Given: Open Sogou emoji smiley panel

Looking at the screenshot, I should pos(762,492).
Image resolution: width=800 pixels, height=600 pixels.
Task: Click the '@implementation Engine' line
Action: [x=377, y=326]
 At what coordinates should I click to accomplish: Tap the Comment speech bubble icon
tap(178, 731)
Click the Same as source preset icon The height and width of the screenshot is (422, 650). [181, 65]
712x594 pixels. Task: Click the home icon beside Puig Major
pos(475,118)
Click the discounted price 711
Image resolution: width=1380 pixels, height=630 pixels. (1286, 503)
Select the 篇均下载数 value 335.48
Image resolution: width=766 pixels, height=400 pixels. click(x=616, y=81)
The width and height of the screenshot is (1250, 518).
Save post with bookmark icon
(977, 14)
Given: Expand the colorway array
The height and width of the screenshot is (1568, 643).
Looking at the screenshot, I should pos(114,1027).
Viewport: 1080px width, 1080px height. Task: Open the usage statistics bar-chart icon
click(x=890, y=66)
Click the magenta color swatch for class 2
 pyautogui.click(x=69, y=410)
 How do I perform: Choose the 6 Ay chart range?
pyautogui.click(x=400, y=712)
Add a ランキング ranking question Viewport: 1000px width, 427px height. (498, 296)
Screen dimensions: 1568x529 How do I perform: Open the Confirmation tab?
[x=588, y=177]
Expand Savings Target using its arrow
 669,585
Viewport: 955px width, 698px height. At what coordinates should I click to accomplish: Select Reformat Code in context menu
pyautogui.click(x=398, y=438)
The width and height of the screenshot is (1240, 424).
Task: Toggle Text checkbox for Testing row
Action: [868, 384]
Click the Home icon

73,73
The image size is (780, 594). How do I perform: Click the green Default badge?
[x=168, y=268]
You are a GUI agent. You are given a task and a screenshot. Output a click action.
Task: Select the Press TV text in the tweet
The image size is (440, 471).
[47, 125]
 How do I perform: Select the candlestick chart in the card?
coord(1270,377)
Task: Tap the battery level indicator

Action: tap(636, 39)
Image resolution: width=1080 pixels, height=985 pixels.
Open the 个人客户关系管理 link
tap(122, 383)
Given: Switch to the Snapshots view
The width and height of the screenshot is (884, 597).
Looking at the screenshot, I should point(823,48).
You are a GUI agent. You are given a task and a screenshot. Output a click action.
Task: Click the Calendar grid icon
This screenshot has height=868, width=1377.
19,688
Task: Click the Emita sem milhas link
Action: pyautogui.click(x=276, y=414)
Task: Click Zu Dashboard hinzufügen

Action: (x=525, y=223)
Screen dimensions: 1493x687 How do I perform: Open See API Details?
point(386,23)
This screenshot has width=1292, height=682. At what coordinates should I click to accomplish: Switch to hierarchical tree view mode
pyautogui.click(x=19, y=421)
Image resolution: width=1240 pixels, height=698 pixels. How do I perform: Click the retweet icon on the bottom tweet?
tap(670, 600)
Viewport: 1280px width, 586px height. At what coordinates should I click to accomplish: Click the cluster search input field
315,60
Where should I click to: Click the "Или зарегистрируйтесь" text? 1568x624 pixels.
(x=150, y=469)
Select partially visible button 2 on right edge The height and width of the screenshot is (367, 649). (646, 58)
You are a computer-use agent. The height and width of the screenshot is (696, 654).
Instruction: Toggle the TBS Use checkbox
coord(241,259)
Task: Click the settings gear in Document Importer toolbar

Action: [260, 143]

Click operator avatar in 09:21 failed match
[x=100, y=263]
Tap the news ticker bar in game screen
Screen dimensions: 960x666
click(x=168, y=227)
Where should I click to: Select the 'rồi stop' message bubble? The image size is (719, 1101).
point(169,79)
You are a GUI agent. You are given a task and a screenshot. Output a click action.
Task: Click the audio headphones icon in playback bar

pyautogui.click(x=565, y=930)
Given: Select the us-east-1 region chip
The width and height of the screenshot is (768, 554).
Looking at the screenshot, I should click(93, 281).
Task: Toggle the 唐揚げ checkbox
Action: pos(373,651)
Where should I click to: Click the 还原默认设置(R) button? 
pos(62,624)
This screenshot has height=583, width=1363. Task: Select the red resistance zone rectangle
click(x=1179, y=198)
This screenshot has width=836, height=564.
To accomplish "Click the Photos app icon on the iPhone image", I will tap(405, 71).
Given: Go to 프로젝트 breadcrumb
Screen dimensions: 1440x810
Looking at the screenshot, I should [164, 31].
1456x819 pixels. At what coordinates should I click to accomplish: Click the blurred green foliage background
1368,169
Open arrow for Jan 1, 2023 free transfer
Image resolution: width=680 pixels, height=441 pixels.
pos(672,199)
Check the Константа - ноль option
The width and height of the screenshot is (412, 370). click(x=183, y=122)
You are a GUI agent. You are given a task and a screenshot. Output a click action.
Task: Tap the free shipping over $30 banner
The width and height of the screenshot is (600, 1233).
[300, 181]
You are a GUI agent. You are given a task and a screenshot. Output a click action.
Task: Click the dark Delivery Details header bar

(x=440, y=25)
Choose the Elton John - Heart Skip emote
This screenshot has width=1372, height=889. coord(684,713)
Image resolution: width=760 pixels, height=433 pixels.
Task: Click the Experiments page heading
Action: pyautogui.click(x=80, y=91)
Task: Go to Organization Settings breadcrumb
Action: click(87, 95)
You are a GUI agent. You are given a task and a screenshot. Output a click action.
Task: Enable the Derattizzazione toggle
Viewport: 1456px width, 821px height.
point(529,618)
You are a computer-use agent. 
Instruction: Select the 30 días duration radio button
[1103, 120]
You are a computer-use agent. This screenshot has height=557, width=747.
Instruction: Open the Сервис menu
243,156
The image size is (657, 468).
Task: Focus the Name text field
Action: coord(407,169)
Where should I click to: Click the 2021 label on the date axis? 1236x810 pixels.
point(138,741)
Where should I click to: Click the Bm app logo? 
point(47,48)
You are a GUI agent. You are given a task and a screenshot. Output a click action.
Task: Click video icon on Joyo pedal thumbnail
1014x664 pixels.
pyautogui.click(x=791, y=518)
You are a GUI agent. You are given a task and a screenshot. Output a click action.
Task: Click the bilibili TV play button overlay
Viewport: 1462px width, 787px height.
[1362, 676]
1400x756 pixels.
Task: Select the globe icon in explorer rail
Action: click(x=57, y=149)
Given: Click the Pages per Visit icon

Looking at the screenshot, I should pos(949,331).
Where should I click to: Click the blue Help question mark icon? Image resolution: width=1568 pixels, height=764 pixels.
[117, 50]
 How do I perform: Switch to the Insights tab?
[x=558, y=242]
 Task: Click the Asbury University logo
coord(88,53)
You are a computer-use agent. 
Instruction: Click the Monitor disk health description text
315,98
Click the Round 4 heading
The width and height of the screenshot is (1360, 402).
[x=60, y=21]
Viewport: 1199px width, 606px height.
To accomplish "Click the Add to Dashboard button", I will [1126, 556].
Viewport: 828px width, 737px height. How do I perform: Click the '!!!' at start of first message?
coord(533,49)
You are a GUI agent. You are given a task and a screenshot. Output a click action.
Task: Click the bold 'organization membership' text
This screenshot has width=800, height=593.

----------

- **Directions for this task**
Each record is to be given again in full, exactly as it reads.

- **Task solution**
Given: Open Sogou emoji smiley panel

Looking at the screenshot, I should pos(762,492).
Image resolution: width=800 pixels, height=600 pixels.
Task: Click the '@implementation Engine' line
Action: [x=377, y=326]
 At what coordinates should I click to accomplish: Tap the Comment speech bubble icon
tap(178, 731)
Click the Same as source preset icon The height and width of the screenshot is (422, 650). [181, 65]
712x594 pixels. Task: Click the home icon beside Puig Major
pos(475,118)
Click the discounted price 711
Image resolution: width=1380 pixels, height=630 pixels. (1286, 503)
Select the 篇均下载数 value 335.48
Image resolution: width=766 pixels, height=400 pixels. click(x=616, y=81)
The width and height of the screenshot is (1250, 518).
Save post with bookmark icon
(977, 14)
Given: Expand the colorway array
The height and width of the screenshot is (1568, 643).
Looking at the screenshot, I should pos(114,1027).
Viewport: 1080px width, 1080px height. Task: Open the usage statistics bar-chart icon
click(x=890, y=66)
Click the magenta color swatch for class 2
 pyautogui.click(x=69, y=410)
 How do I perform: Choose the 6 Ay chart range?
pyautogui.click(x=400, y=712)
Add a ランキング ranking question Viewport: 1000px width, 427px height. (498, 296)
Screen dimensions: 1568x529 How do I perform: Open the Confirmation tab?
[x=588, y=177]
Expand Savings Target using its arrow
 669,585
Viewport: 955px width, 698px height. At what coordinates should I click to accomplish: Select Reformat Code in context menu
pyautogui.click(x=398, y=438)
The width and height of the screenshot is (1240, 424).
Task: Toggle Text checkbox for Testing row
Action: [868, 384]
Click the Home icon

73,73
The image size is (780, 594). How do I perform: Click the green Default badge?
[x=168, y=268]
You are a GUI agent. You are given a task and a screenshot. Output a click action.
Task: Select the Press TV text in the tweet
The image size is (440, 471).
[47, 125]
 How do I perform: Select the candlestick chart in the card?
coord(1270,377)
Task: Tap the battery level indicator

Action: tap(636, 39)
Image resolution: width=1080 pixels, height=985 pixels.
Open the 个人客户关系管理 link
tap(122, 383)
Given: Switch to the Snapshots view
The width and height of the screenshot is (884, 597).
Looking at the screenshot, I should point(823,48).
You are a GUI agent. You are given a task and a screenshot. Output a click action.
Task: Click the Calendar grid icon
This screenshot has height=868, width=1377.
19,688
Task: Click the Emita sem milhas link
Action: pyautogui.click(x=276, y=414)
Task: Click Zu Dashboard hinzufügen

Action: (x=525, y=223)
Screen dimensions: 1493x687 How do I perform: Open See API Details?
point(386,23)
This screenshot has width=1292, height=682. At what coordinates should I click to accomplish: Switch to hierarchical tree view mode
pyautogui.click(x=19, y=421)
Image resolution: width=1240 pixels, height=698 pixels. How do I perform: Click the retweet icon on the bottom tweet?
tap(670, 600)
Viewport: 1280px width, 586px height. At what coordinates should I click to accomplish: Click the cluster search input field
315,60
Where should I click to: Click the "Или зарегистрируйтесь" text? 1568x624 pixels.
(x=150, y=469)
Select partially visible button 2 on right edge The height and width of the screenshot is (367, 649). (646, 58)
You are a computer-use agent. The height and width of the screenshot is (696, 654).
Instruction: Toggle the TBS Use checkbox
coord(241,259)
Task: Click the settings gear in Document Importer toolbar

Action: [260, 143]

Click operator avatar in 09:21 failed match
[x=100, y=263]
Tap the news ticker bar in game screen
Screen dimensions: 960x666
click(x=168, y=227)
Where should I click to: Select the 'rồi stop' message bubble? The image size is (719, 1101).
point(169,79)
You are a GUI agent. You are given a task and a screenshot. Output a click action.
Task: Click the audio headphones icon in playback bar

pyautogui.click(x=565, y=930)
Given: Select the us-east-1 region chip
The width and height of the screenshot is (768, 554).
Looking at the screenshot, I should click(93, 281).
Task: Toggle the 唐揚げ checkbox
Action: pos(373,651)
Where should I click to: Click the 还原默认设置(R) button? 
pos(62,624)
This screenshot has height=583, width=1363. Task: Select the red resistance zone rectangle
click(x=1179, y=198)
This screenshot has width=836, height=564.
To accomplish "Click the Photos app icon on the iPhone image", I will tap(405, 71).
Given: Go to 프로젝트 breadcrumb
Screen dimensions: 1440x810
Looking at the screenshot, I should [164, 31].
1456x819 pixels. At what coordinates should I click to accomplish: Click the blurred green foliage background
1368,169
Open arrow for Jan 1, 2023 free transfer
Image resolution: width=680 pixels, height=441 pixels.
pos(672,199)
Check the Константа - ноль option
The width and height of the screenshot is (412, 370). click(x=183, y=122)
You are a GUI agent. You are given a task and a screenshot. Output a click action.
Task: Tap the free shipping over $30 banner
The width and height of the screenshot is (600, 1233).
[300, 181]
You are a GUI agent. You are given a task and a screenshot. Output a click action.
Task: Click the dark Delivery Details header bar

(x=440, y=25)
Choose the Elton John - Heart Skip emote
This screenshot has width=1372, height=889. coord(684,713)
Image resolution: width=760 pixels, height=433 pixels.
Task: Click the Experiments page heading
Action: pyautogui.click(x=80, y=91)
Task: Go to Organization Settings breadcrumb
Action: click(87, 95)
You are a GUI agent. You are given a task and a screenshot. Output a click action.
Task: Enable the Derattizzazione toggle
Viewport: 1456px width, 821px height.
point(529,618)
You are a computer-use agent. 
Instruction: Select the 30 días duration radio button
[1103, 120]
You are a computer-use agent. This screenshot has height=557, width=747.
Instruction: Open the Сервис menu
243,156
The image size is (657, 468).
Task: Focus the Name text field
Action: coord(407,169)
Where should I click to: Click the 2021 label on the date axis? 1236x810 pixels.
point(138,741)
Where should I click to: Click the Bm app logo? 
point(47,48)
You are a GUI agent. You are given a task and a screenshot. Output a click action.
Task: Click video icon on Joyo pedal thumbnail
1014x664 pixels.
pyautogui.click(x=791, y=518)
You are a GUI agent. You are given a task and a screenshot. Output a click action.
Task: Click the bilibili TV play button overlay
Viewport: 1462px width, 787px height.
[1362, 676]
1400x756 pixels.
Task: Select the globe icon in explorer rail
Action: click(x=57, y=149)
Given: Click the Pages per Visit icon

Looking at the screenshot, I should pos(949,331).
Where should I click to: Click the blue Help question mark icon? Image resolution: width=1568 pixels, height=764 pixels.
[117, 50]
 How do I perform: Switch to the Insights tab?
[x=558, y=242]
 Task: Click the Asbury University logo
coord(88,53)
You are a computer-use agent. 
Instruction: Click the Monitor disk health description text
315,98
Click the Round 4 heading
The width and height of the screenshot is (1360, 402).
[x=60, y=21]
Viewport: 1199px width, 606px height.
To accomplish "Click the Add to Dashboard button", I will [1126, 556].
Viewport: 828px width, 737px height. How do I perform: Click the '!!!' at start of first message?
coord(533,49)
You are a GUI agent. You are given a task and a screenshot. Output a click action.
Task: Click the bold 'organization membership' text
This screenshot has width=800, height=593.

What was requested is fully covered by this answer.